Decisão de Alexandre de Moraes permite médico privado de Bolsonaro acompanhar equipe médica da PF

O ministro Alexandre de Moraes, do STF (Supremo Tribunal Federal), concedeu autorização para que o médico particular de Jair Bolsonaro (PL), Dr. Cláudio Birolini, participe da junta médica que vai avaliar o ex-presidente.

Recentemente, Moraes determinou a transferência de Bolsonaro da Superintendência da Polícia Federal para a Papudinha, um local destinado a autoridades no Complexo da Papuda, em Brasília.

Além disso, o ministro solicitou que uma junta médica, composta por médicos da Polícia Federal, examine o estado de saúde do ex-presidente, suas necessidades para cumprir a pena, e a possibilidade de transferência para o hospital penitenciário.

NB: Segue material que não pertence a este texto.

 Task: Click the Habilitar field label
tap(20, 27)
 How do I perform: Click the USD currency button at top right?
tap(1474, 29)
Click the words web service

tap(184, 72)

Moraes questionou a defesa e a PGR (Procuradoria-Geral da República) sobre a indicação de assistentes técnicos para acompanharem a perícia. Os advogados escolheram Cláudio Birolini como assistente, enquanto a PGR afirmou que não iria indicar assistentes complementares.

Essa decisão de Moraes foi tomada após alegações de aliados e familiares de Bolsonaro sobre a piora da sua saúde na cela da Superintendência da Polícia Federal. Bolsonaro está cumprindo uma pena de 27 anos e três meses de prisão por liderar uma tentativa de golpe de Estado.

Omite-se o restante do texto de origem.